Un arrêt de la cour d’appel de Paris de 1997 l’admet et écarte même le droit de préemption légal des coïndivisaires (11 septembre 1997, n° 95/08657 et 96/19978 : “Considérant que […] le droit de préemption de l’article 815-14 du code civil est nécessairement exclu dans le cas d’un apport en société, faute pour les autres co-indivisaires d’être en mesure de pouvoir fournir le même avantage au cédant, à savoir l’attribution de droits sociaux et non le paiement d’un prix”, reprenant notamment le raisonnement d’un arrêt de la Cour de cassation du 4 mars 1971, n° 69-10.540 s’agissant du droit de préemption de l’article L. 412-1 du code rural).

Comme le précise un auteur (mais concernant la question du droit de préemption et non de l’apport), “la prudence s’impose […] tant qu’une jurisprudence ne s’est pas formée et que la Cour de cassation ne s’est pas prononcée” (Fabrice Collard, Indivision et parts sociales, Juris-Classeur Sociétés traité, fasc. 48-80, §. 63). Toutefois, de l’opinion d’un éminent auteur (Philippe Malaurie, Defrénois, n° 2, 30 janvier 1998, p. 119), venant s’ajouter à d’autres (Pierre Catala, L’indivision, Defrénois 1981, art. 32597 ; anciennement François-Xavier Testu, Inidivision, Répertoire civil Dalloz), “la question est réglée”.

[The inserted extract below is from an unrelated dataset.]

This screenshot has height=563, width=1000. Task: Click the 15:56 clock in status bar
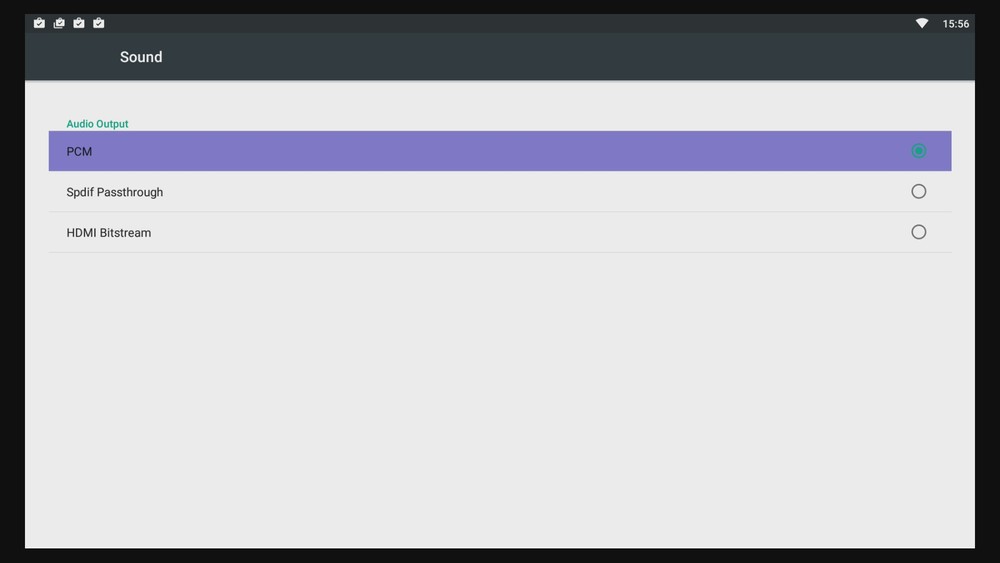point(955,23)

Il semble que ce soit en effet le cas puisque dans un arrêt inaperçu du 5 avril 2005, la Cour de cassation, dans le cadre d’une indivision successorale, a décidé que “la cession d'un bien indivis par un seul indivisaire est opposable aux coïndivisaires à concurrence de la quote-part de son auteur, de sorte que c'est à bon droit que la cour d'appel a déclaré inopposables à Mme Z... les apports de Mme X... à la SCEA, en ce qu'ils portaient sur la moitié indivise du matériel agricole et des valeurs mobilières” (Cour de cassation, 5 avril 2005, n° 02-15.459). On notera que l’apport portait sur les biens indivis et que la Cour de cassation a requalifié les apports en apport sur les droits indivis (“la quote-part”) et que la Cour de cassation a assimilé apport et cession. Dans un arrêt de la même année, la Cour de cassation a, par ailleurs, décidé que “chacun [des indivisaires] peut librement disposer de sa quote-part de droits sur un bien indivis” (Cour de cassation, 4 octobre 2005, n° 03-12.697).